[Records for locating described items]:
┌──
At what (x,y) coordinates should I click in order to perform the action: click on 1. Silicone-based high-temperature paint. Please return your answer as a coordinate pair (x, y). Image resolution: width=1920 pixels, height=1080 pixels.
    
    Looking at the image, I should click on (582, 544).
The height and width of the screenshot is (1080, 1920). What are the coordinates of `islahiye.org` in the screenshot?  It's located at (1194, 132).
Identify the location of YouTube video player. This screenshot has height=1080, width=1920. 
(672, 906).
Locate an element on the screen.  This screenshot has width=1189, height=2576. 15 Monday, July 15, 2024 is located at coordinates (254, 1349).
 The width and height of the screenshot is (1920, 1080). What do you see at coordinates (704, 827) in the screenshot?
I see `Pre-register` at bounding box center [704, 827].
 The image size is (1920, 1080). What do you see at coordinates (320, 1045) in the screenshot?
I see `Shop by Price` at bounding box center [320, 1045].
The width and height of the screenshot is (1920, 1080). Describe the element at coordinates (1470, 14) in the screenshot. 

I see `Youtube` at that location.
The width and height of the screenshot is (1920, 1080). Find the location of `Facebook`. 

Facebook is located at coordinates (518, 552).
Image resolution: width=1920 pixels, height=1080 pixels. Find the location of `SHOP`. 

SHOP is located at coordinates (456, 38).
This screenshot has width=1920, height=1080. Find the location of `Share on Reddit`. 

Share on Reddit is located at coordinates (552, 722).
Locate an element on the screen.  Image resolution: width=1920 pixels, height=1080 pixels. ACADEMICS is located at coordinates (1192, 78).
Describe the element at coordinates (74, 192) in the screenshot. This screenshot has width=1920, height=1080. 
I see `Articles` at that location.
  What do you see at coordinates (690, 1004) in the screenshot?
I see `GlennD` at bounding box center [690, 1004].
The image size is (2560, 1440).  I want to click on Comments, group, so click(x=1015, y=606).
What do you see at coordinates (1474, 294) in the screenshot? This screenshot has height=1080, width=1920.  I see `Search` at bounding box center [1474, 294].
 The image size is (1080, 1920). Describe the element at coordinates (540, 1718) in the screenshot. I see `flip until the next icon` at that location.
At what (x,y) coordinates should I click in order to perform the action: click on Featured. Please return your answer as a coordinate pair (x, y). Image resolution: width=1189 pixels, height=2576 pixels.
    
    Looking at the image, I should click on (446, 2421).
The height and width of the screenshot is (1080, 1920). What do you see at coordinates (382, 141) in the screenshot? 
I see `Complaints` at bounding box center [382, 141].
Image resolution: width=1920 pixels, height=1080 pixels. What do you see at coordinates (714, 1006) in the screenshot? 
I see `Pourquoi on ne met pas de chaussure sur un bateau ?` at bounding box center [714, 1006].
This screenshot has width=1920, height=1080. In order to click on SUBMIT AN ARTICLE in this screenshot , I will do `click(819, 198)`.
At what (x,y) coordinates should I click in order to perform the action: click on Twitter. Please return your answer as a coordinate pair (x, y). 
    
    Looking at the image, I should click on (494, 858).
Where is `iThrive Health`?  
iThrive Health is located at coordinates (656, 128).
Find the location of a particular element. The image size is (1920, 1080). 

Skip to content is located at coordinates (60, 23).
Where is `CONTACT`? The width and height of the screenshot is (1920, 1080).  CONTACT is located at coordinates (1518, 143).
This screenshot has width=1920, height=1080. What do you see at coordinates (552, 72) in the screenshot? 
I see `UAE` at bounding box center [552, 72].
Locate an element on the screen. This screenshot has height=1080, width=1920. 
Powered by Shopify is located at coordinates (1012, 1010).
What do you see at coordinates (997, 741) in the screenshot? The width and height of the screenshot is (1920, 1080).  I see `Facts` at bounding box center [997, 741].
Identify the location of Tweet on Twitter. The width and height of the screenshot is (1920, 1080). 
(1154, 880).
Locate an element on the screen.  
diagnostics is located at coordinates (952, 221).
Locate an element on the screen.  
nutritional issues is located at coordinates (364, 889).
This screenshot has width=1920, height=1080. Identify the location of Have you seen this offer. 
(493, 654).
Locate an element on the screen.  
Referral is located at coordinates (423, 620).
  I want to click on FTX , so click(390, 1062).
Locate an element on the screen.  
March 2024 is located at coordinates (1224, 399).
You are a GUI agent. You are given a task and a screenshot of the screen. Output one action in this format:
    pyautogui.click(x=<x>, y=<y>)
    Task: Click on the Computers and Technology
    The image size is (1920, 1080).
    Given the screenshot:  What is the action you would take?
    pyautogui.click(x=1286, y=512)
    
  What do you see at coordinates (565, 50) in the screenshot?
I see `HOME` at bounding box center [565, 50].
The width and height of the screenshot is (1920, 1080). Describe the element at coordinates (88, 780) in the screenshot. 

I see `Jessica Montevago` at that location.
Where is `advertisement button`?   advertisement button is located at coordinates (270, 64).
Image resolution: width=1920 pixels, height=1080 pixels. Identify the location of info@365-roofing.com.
└──
Rewrite the material above from its start through the line with "at (1194, 132).", replacing "screenshot" with "screen capture" and leaving everything else unchanged.

[ANSWER TO THIS TASK]:
At what (x,y) coordinates should I click in order to perform the action: click on 1. Silicone-based high-temperature paint. Please return your answer as a coordinate pair (x, y). Image resolution: width=1920 pixels, height=1080 pixels.
    
    Looking at the image, I should click on (582, 544).
The height and width of the screen capture is (1080, 1920). What are the coordinates of `islahiye.org` in the screen capture?  It's located at (1194, 132).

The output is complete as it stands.